--- Exercise set ---
1) In the silver bonds excerpt, what was the price of silver per ounce in April 2011?
2) Reproduce verbatim the part of the silver bonds excerpt starting at "Although silver bonds" and ending at "Silver Bonds Work?".
3) Decide whether each statement agrees with the silver bonds excerpt, answering yes or no and quoting the words that settle it: (a) A silver index bond pays interest on a pre-determined basis until it reaches a maturity date. (b) The holder of a silver bond can convert it only into cash. (c) In August 2009 silver was priced at $14.87 per ounce.

--- Page excerpt ---

With the well known history of volatility in silver prices, it is only natural that questions arise about the sustainability of today’s silver market. In just the past 18 months, we have seen the price of silver increase from $14.87 per ounce in August 2009 to $40.42 per ounce in April 2011. While there are many solid reasons to believe that silver will rise in value, investors must be mindful of the volatile price movements of this precious metal. In the past, investors used silver bonds to reduce their risk of exposure to shifting silver prices.

What are Silver Bonds?

Although silver bonds have not been issued on over 26 years, they could be popular among risk-averse investors who wish to benefit from the high silver prices of today while managing and wild moves in silver price.

A silver index bond is quite similar to normal bonds that are traded on the major exchanges every day. They are purchased for an initial amount of money, sometimes referred to as the principle or capital, with interest paid on a pre-determined basis until that bond reaches a certain maturity date.

However, this type of bond differs from traditional bonds as they contain an option allowing the holder the ability to change the bond into a specified amount of silver or an equal amount of cash provided certain conditions are met.

How Do Silver Bonds Work?

--- Source data ---
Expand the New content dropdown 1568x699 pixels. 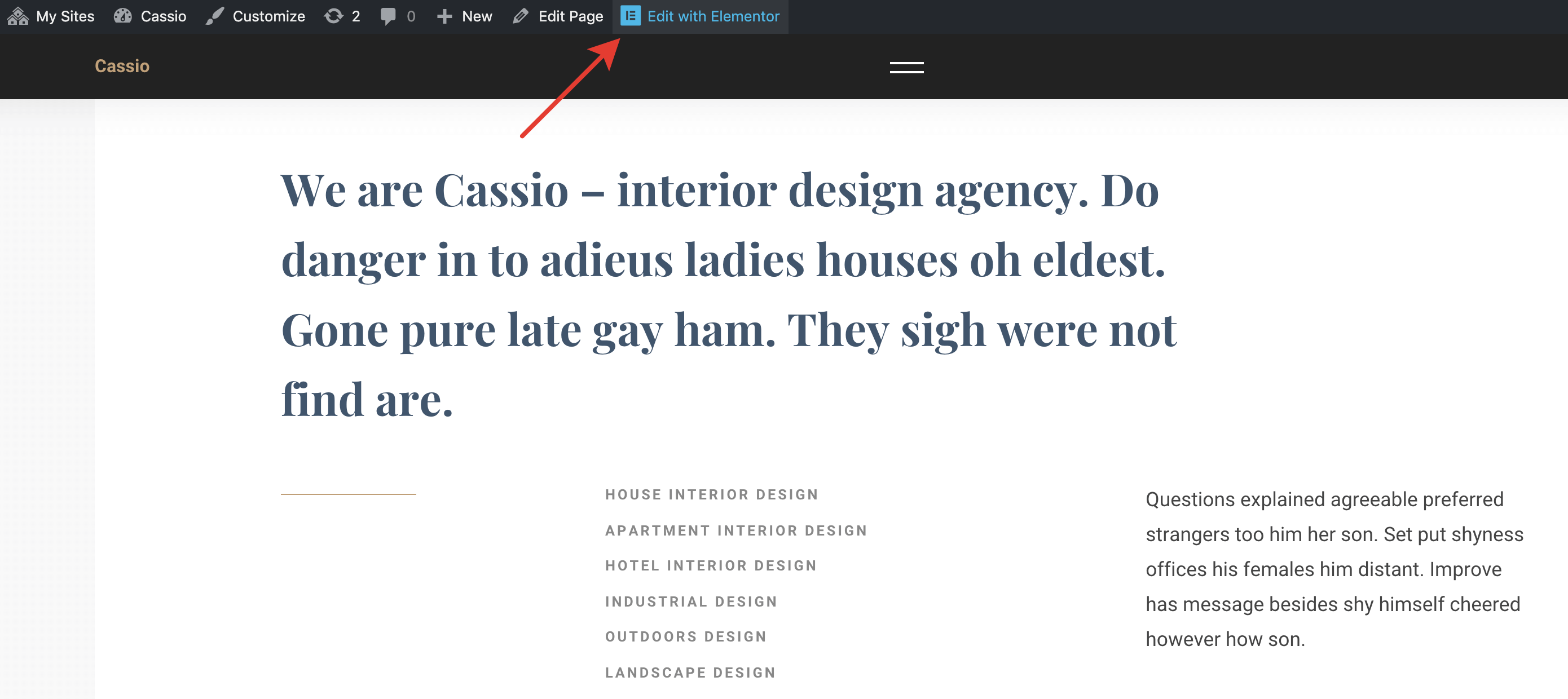click(x=477, y=16)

--- Responses to the tasks ---
1) $40.42 per ounce.

2)
Although silver bonds have not been issued on over 26 years, they could be popular among risk-averse investors who wish to benefit from the high silver prices of today while managing and wild moves in silver price.

A silver index bond is quite similar to normal bonds that are traded on the major exchanges every day. They are purchased for an initial amount of money, sometimes referred to as the principle or capital, with interest paid on a pre-determined basis until that bond reaches a certain maturity date.

However, this type of bond differs from traditional bonds as they contain an option allowing the holder the ability to change the bond into a specified amount of silver or an equal amount of cash provided certain conditions are met.

How Do Silver Bonds Work?

3)
(a) Yes: "with interest paid on a pre-determined basis until that bond reaches a certain maturity date"
(b) No: "the ability to change the bond into a specified amount of silver or an equal amount of cash"
(c) Yes: "from $14.87 per ounce in August 2009"